Document segment: Begin
Back to Basics – Day 875

Back to Basics

I revel in having daughters (in-law, technically, but I prefer to drop the hyphenated part) who pay attention to how their choices impact the Earth and care about what they put into their bodies. Sharing fundamental values like those makes life not only so much easier but also much richer and more fun. For instance, Tiffany’s decision to get ‘back to basics’ this year vis-à-vis the hallowed tradition of dying Easter eggs.

To hear her tell it, Tiffany read the packaging of a traditional egg coloring kit and was unhappy with the various dyes being used. Never one to be daunted by a little bit of inconvenience for a cause, she harvested the leavings of the veggies from her local farm co-op, Tinicum CSA, which she’d squirreled away in her freezer. Beet tops and yellow onion skins. Spinach, red onion skins, and blueberries. (She knew she’d saved them for a reason!)She even threw in some lavender to try to jazz up the wan coloring of the spinach.

Yes, I got the chance this weekend to dye eggs the old fashioned way. Tiffany slaved away in the kitchen all day boiling, boiling, and boiling again. Going back yet again and reducing the liquid containing the natural colors leeching out of the vegetables and fruits, making it ever more potent.
Document segment: End
### Task list
1. Answer these questions from the Back to Basics post:
(a) What did Tiffany read before deciding she was unhappy with the dyes?
(b) What is the name of her local farm co-op?
(c) What did she add to improve the wan coloring of the spinach?
2. Write out everything in the Back to Basics post from "Back to Basics –" down to "dying Easter eggs.", keeping every word and mark as it stands.
Input data: Begin
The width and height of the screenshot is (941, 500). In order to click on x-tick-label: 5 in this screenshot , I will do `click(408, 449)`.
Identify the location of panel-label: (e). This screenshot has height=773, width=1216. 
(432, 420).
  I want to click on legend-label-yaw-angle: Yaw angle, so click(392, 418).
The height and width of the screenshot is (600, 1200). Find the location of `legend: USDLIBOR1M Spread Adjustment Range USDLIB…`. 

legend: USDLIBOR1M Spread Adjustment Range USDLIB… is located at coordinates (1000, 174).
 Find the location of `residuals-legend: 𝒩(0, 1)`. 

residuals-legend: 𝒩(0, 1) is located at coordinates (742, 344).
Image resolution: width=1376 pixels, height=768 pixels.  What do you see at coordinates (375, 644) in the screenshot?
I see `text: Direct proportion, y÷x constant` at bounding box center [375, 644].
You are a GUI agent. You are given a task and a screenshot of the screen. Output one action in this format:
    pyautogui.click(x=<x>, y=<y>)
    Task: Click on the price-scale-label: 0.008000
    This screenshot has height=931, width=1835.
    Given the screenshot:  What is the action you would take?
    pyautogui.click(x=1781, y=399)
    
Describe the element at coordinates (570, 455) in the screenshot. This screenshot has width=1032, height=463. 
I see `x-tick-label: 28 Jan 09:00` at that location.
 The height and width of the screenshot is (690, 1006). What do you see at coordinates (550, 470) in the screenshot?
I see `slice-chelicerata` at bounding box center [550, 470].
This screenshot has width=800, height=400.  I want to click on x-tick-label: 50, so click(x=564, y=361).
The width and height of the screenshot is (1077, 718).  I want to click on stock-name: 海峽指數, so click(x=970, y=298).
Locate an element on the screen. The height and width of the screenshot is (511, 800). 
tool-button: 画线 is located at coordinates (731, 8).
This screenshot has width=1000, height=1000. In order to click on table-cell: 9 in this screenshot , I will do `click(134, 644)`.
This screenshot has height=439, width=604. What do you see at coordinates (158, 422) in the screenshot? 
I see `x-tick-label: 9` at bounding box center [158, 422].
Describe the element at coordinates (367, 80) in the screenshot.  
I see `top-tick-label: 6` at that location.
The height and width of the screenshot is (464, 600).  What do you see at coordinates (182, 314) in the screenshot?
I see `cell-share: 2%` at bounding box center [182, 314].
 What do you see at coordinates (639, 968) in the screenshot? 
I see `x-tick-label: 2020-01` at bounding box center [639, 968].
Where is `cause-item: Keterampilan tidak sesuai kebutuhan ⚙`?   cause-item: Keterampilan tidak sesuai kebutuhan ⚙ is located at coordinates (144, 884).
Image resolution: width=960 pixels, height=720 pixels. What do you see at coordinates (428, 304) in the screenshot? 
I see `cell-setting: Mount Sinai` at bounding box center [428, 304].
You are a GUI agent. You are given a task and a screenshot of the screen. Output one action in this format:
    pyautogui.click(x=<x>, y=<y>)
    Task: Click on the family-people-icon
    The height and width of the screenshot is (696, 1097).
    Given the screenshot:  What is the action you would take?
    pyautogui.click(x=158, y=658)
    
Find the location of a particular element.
Input data: End
### Solution set
1.
(a) The packaging of a traditional egg coloring kit.
(b) Tinicum CSA.
(c) Lavender.

2.
Back to Basics – Day 875

Back to Basics

I revel in having daughters (in-law, technically, but I prefer to drop the hyphenated part) who pay attention to how their choices impact the Earth and care about what they put into their bodies. Sharing fundamental values like those makes life not only so much easier but also much richer and more fun. For instance, Tiffany’s decision to get ‘back to basics’ this year vis-à-vis the hallowed tradition of dying Easter eggs.